Mindful Listening
I combine recording the sound and the environment. Eventually, I try to echo the behavior of most people in the audience. My eyes closed to let the sound permeate my senses without visual distractions. Matamoros moves his hand through the space as he produces a variety of surprising sounds. In the meantime, I manage to record myself as I try to also be mindful of the sound and the images it produces in my mind.
2
Richard Garet
Head Sound
This is an attempt to relax while the electronic sounds travel through the space. I try to match the movement of my neck / head with the sound's mood. I am conscious of the surrounding audience and yet, while I also record myself, I find a way to produce minimal movement. This way of improvising dance, becomes an ideal way of subverting the conventions imposed on dancing bodies by highly formalized spaces on bodies that need to move to sounds of silence or sounds of noise, music included.
Zapateado Sonoro
Again, trying to not called attention to my zapateado, while the sound-artist was still performing, I recorded my dancing feet. The discreet zapateo was quiet and silent whereas the sound produced by Garet was gradually intensified, rhythmic and vibratory. The untitleness of the piece stimulated my creativity and freedom to find my own meaning, my own purpose. The dance allowed a connection between my feet and the sound, between my creative mind and my sense of propriety, between my phone/camera and my zapateado.
3
Muu Blanco
Creepy Sound Bells
Blanco's piece relied on the identifiable sounds of church bells. The darkness of the space, the distance from the artist at work, and the number of audience members crowding the area, made use just my fingers and the phone/camera. Thus, an imagined Washington DC where sound bells mixed with the sound of pedestrians and city life, became a creepy experience where my fingers, moving in front of the lens, become principle dancers of an un-choregraphed dance macabre.
4
Yucef Merhi
The Altar Con Passion
After Merhi's generous explanation of his artistic process, it became obvious to me that the piece had become, perhaps inadvertently, an altar.
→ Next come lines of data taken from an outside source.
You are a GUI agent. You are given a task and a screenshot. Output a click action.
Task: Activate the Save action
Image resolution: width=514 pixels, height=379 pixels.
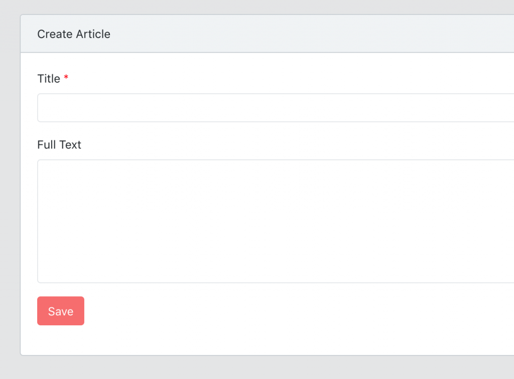pyautogui.click(x=60, y=311)
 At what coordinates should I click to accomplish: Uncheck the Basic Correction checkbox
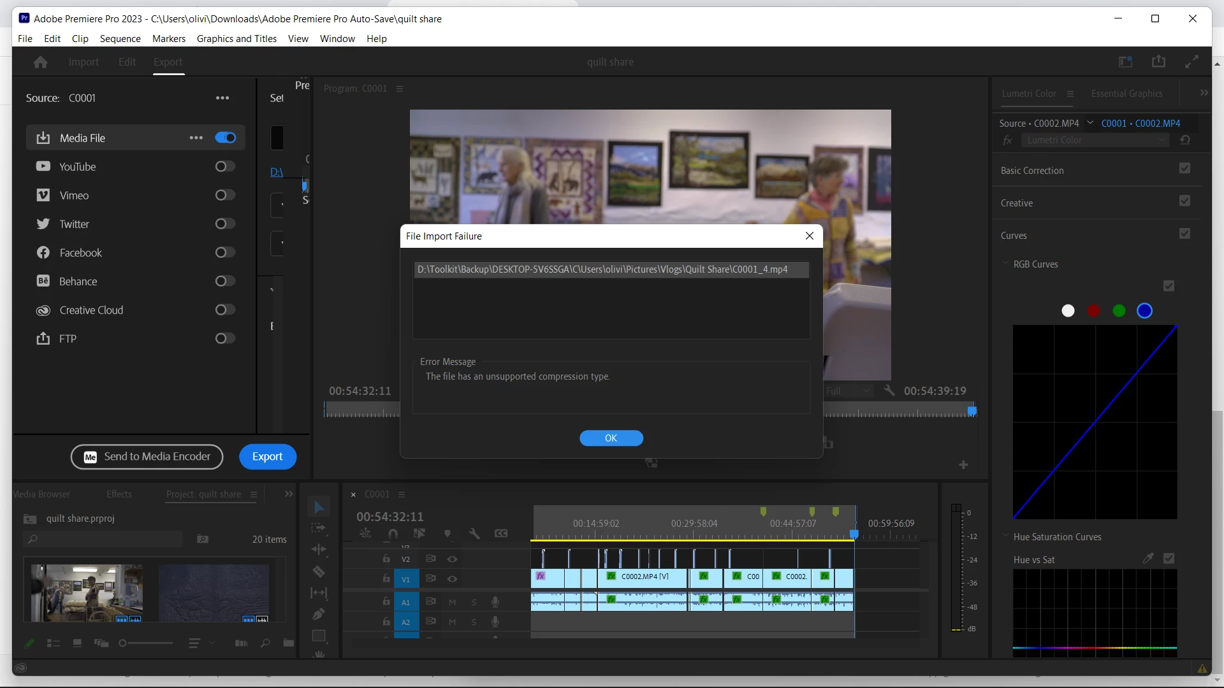tap(1184, 169)
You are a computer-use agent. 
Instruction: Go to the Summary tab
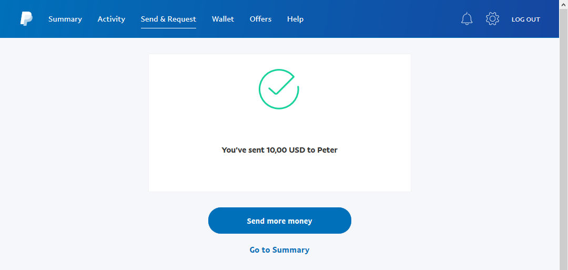pyautogui.click(x=65, y=19)
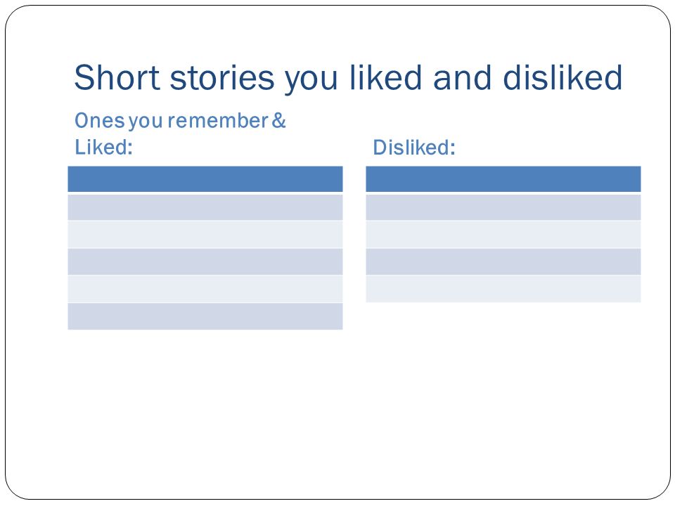Click the word 'disliked' in the title
Screen dimensions: 675x506
tap(563, 77)
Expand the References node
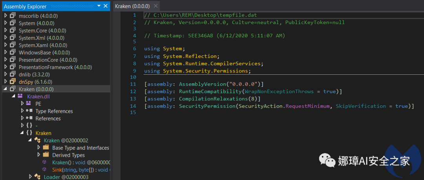Screen dimensions: 424x180 pos(22,118)
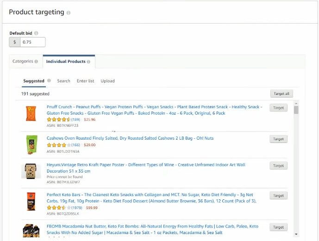Target the Pnuff Crunch Peanut Puffs product
The image size is (319, 241).
click(x=278, y=108)
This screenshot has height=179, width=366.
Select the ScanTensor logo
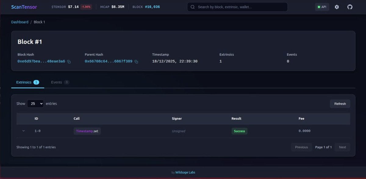click(24, 7)

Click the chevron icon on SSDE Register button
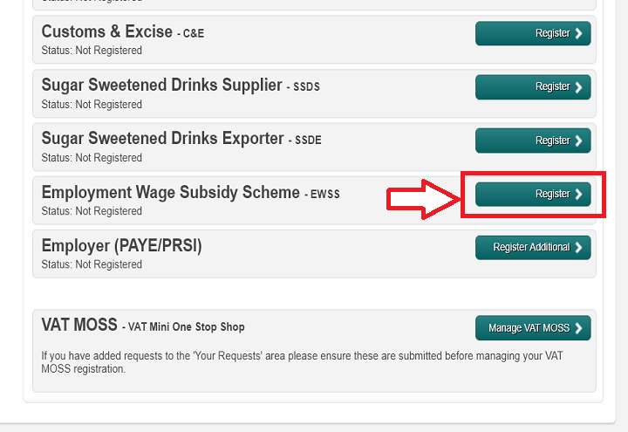point(578,141)
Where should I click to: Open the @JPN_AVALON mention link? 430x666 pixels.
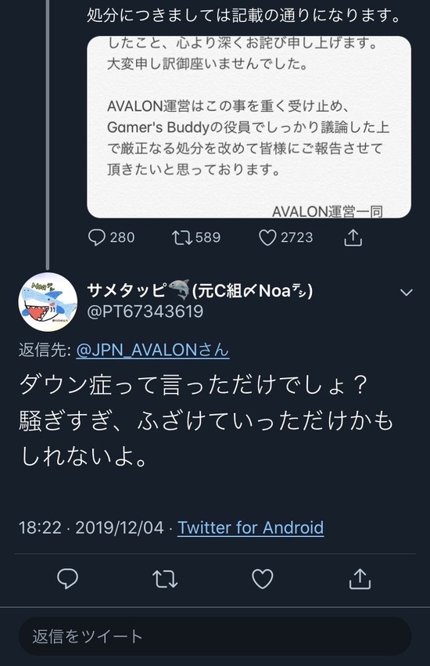152,350
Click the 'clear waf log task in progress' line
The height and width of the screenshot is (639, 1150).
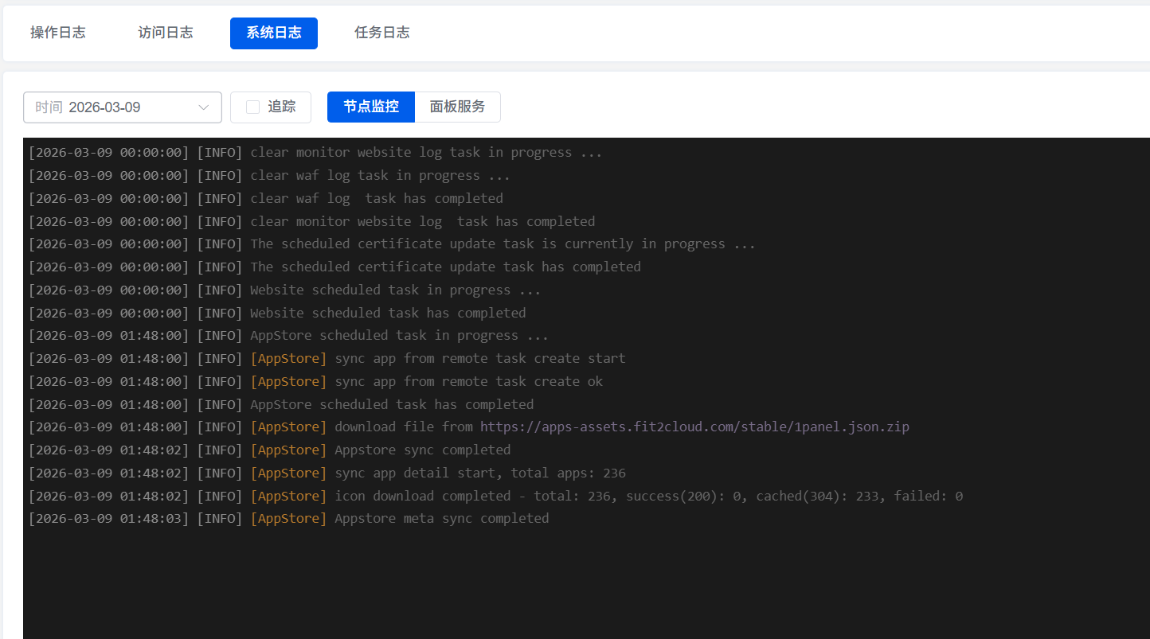click(380, 176)
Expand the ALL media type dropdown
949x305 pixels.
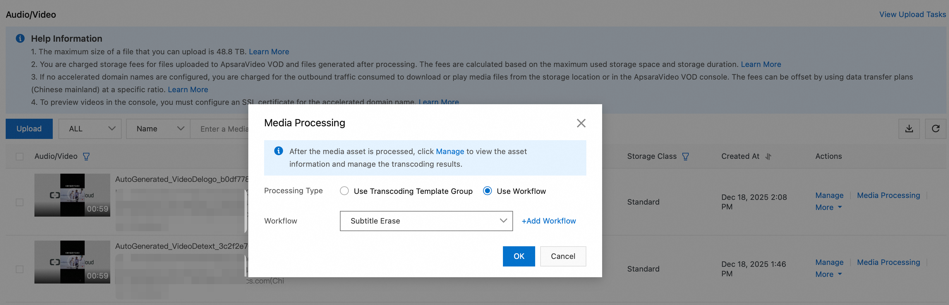coord(90,129)
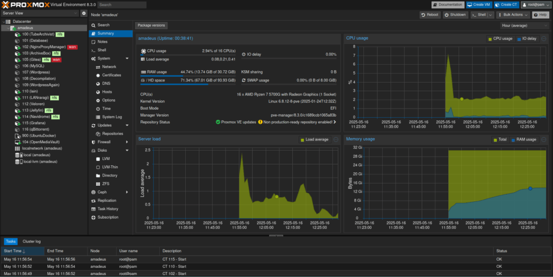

Out of respect for the artist's work, I decide to just insert myself within the camera's frame as an offering. The message: "compassion," reminded me of Kundera's brilliant explanation of the meaning of the word compassion within the Latin culture (compasion or con-pasion) and the way it is interpreted within the Anglo culture. The passion Merhi's shows when talking about his work corroborates Kundera's assessment of the passion with which Latin peoples live.